Problem details: Lines before the one containing "[button] (272, 35)" are not copied; that line and every one after it, through the end of the material below, are printed exactly, without pictures.

Material provided:
========
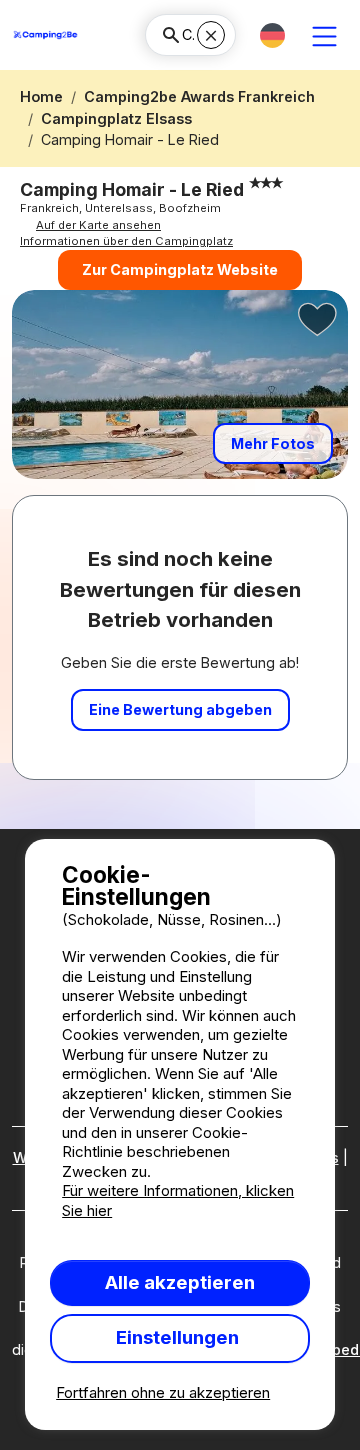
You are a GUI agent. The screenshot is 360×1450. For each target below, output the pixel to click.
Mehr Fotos (273, 443)
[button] (272, 35)
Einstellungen (179, 1337)
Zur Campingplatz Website (180, 269)
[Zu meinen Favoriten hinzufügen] (318, 320)
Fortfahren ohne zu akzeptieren (163, 1392)
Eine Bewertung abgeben (180, 709)
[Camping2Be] (45, 35)
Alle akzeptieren (180, 1282)
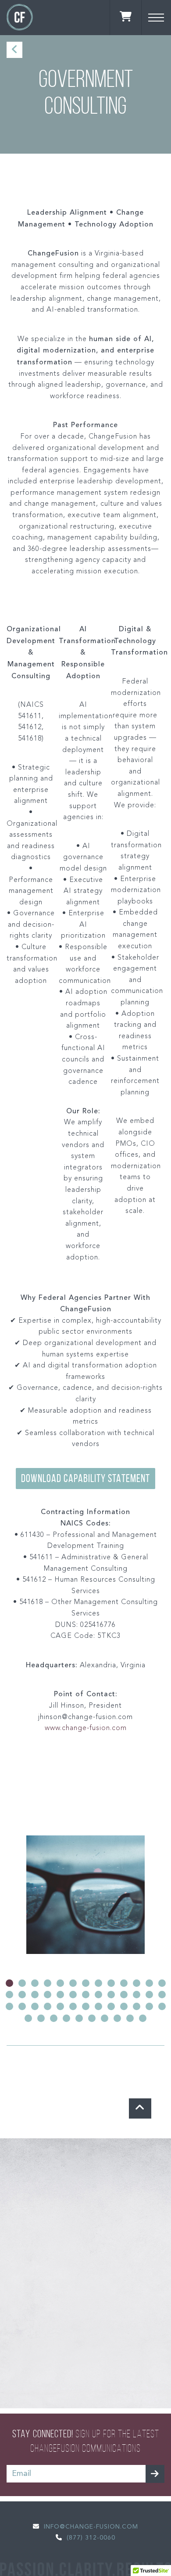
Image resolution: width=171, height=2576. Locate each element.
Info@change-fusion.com (91, 2527)
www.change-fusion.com (86, 1728)
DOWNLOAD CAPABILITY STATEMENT (85, 1478)
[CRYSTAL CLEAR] (85, 1894)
========
Answer space:
[button] (272, 35)
Einstellungen (179, 1337)
Zur Campingplatz Website (180, 269)
[Zu meinen Favoriten hinzufügen] (318, 320)
Fortfahren ohne zu akzeptieren (163, 1392)
Eine Bewertung abgeben (180, 709)
[Camping2Be] (45, 35)
Alle akzeptieren (180, 1282)
Image resolution: width=171, height=2576. Locate each element.
Info@change-fusion.com (91, 2527)
www.change-fusion.com (86, 1728)
DOWNLOAD CAPABILITY STATEMENT (85, 1478)
[CRYSTAL CLEAR] (85, 1894)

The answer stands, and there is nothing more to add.